WRITTEN TASKS:
• 1. Edit the text about James & Michael Younger by reproducing the part starting at "- Genres: Country" and ending at "and Michael Williams.", with "Permian" changed to "Warner".
• 2. In the text about James & Michael Younger, who had a minor hit in 1979 with a cover of "When I Think of You"?

TEXT SHOWN:
────────

- Also known as: The Younger Brothers
- Origin: Edinburg, Texas, U.S.
- Genres: Country
- Years active: 1982–1986
- Labels: MCA, Permian, AIR
- Past members: James Williams Michael Williams

= James & Michael Younger =

James & Michael Younger, also known as The Younger Brothers, were an American country music group from Edinburg, Texas composed of brothers James and Michael Williams.

==History==
A part of the Williamses' earlier career was being the original artists on their pop recording, "When I Think of You," which was recorded as simply James & Michael and released in 1977. James wrote the song, which was made into a minor hit in 1979 with a cover by Leif Garrett.

────────

RECORDS SUPPLIED:
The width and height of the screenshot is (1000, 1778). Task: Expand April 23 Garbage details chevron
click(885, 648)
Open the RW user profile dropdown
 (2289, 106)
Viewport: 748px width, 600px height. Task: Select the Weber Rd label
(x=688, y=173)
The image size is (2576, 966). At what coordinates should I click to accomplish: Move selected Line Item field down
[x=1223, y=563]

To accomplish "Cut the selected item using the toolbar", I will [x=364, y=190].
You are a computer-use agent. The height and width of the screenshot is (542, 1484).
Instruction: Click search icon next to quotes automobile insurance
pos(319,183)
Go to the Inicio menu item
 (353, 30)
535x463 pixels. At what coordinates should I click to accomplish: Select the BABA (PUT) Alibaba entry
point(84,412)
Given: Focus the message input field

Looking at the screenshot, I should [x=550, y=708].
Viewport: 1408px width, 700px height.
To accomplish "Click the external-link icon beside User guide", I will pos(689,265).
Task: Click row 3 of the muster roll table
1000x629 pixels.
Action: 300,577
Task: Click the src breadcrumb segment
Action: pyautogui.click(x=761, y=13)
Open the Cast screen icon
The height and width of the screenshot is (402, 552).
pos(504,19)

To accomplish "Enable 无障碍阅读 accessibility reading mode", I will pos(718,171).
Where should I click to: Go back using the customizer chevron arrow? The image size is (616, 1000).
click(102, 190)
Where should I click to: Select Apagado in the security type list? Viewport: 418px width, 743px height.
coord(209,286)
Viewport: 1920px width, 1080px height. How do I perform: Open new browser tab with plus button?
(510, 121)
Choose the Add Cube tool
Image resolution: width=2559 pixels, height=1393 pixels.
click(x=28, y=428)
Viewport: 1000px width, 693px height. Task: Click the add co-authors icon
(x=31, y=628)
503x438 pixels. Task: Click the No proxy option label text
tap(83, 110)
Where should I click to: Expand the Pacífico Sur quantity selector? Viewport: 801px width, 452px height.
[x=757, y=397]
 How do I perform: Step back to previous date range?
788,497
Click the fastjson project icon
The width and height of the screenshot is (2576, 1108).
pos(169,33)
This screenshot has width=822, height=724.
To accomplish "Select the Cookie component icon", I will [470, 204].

────────

RESULTS BY TASK:
• 1.
- Genres: Country
- Years active: 1982–1986
- Labels: MCA, Warner, AIR
- Past members: James Williams Michael Williams

= James & Michael Younger =

James & Michael Younger, also known as The Younger Brothers, were an American country music group from Edinburg, Texas composed of brothers James and Michael Williams.

• 2. Leif Garrett